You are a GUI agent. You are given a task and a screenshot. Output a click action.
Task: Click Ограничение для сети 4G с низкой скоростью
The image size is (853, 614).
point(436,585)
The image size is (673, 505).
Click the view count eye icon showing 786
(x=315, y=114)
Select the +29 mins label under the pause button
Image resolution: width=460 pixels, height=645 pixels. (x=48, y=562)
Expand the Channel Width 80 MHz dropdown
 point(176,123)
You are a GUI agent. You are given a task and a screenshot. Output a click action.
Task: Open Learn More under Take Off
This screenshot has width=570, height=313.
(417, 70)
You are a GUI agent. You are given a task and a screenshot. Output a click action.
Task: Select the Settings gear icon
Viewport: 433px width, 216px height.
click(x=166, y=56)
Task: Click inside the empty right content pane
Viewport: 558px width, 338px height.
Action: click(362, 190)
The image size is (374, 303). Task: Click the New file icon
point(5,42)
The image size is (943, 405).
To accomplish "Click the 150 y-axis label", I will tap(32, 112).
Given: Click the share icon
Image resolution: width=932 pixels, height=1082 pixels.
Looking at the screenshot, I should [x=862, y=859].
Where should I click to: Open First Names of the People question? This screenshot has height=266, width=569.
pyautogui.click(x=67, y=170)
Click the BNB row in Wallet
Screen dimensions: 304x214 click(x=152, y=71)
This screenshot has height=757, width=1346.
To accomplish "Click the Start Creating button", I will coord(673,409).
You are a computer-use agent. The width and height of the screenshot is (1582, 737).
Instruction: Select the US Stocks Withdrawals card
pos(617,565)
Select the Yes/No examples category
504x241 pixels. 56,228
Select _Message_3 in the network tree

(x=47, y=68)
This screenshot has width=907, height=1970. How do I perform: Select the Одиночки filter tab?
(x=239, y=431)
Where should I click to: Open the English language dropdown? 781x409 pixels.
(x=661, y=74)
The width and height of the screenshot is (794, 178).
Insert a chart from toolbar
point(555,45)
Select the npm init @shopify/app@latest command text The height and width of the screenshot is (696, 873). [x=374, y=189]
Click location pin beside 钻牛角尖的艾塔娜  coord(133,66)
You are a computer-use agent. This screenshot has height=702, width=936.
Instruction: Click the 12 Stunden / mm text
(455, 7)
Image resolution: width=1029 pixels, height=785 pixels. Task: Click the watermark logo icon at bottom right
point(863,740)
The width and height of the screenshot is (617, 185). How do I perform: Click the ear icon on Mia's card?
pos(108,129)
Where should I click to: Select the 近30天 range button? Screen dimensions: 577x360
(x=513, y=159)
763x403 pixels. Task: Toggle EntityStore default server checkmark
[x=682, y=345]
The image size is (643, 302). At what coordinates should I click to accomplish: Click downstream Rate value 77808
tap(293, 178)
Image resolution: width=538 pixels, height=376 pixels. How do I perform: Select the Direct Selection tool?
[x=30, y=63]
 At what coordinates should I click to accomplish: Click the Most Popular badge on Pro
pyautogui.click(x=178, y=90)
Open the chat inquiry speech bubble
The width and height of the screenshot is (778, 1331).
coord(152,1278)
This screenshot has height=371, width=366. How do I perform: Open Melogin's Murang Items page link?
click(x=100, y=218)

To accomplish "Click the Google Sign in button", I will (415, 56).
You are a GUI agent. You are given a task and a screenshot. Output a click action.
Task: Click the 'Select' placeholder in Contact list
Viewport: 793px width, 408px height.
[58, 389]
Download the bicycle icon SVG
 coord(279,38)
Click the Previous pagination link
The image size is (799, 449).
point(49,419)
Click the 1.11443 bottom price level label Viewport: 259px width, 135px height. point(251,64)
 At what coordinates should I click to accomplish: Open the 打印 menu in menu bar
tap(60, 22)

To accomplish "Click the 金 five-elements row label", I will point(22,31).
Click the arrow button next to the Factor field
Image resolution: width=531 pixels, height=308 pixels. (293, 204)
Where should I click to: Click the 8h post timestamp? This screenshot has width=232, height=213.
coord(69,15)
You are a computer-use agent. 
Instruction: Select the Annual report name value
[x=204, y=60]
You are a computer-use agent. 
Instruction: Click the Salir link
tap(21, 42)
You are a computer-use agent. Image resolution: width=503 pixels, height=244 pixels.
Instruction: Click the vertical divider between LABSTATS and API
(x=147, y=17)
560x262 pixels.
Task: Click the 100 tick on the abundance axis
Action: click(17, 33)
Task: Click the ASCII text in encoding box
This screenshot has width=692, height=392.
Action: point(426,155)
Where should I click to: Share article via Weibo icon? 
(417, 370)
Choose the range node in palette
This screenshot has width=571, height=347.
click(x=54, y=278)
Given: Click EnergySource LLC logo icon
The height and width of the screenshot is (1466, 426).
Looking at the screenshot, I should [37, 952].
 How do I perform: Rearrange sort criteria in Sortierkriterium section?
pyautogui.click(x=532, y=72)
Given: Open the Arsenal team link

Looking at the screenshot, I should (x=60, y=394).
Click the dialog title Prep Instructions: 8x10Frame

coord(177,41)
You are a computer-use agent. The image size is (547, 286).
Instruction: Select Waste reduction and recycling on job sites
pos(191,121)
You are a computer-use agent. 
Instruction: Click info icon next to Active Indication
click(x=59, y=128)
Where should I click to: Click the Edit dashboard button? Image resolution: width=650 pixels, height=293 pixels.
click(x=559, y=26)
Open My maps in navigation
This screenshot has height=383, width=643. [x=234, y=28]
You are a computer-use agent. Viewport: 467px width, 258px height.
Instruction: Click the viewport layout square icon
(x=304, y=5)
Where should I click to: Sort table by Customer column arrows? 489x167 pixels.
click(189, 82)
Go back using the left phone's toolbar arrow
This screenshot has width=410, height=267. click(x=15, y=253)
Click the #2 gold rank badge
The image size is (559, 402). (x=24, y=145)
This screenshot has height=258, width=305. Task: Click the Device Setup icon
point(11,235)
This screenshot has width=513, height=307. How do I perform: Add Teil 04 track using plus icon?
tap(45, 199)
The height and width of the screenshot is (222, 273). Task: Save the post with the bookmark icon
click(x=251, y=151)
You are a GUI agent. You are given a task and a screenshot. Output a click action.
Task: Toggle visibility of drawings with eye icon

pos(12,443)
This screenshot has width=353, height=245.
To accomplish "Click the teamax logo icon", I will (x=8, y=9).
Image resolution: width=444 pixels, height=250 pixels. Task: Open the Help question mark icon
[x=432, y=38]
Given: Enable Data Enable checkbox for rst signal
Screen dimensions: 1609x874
----------
Filter the listing for the word "will" and copy every line that holds it.

To accomplish "Click the 150 y-axis label", I will tap(32, 112).
To accomplish "Click the Start Creating button", I will coord(673,409).
To accomplish "Click the Google Sign in button", I will (415, 56).
To accomplish "Click the 金 five-elements row label", I will point(22,31).
To accomplish "Click the teamax logo icon", I will (x=8, y=9).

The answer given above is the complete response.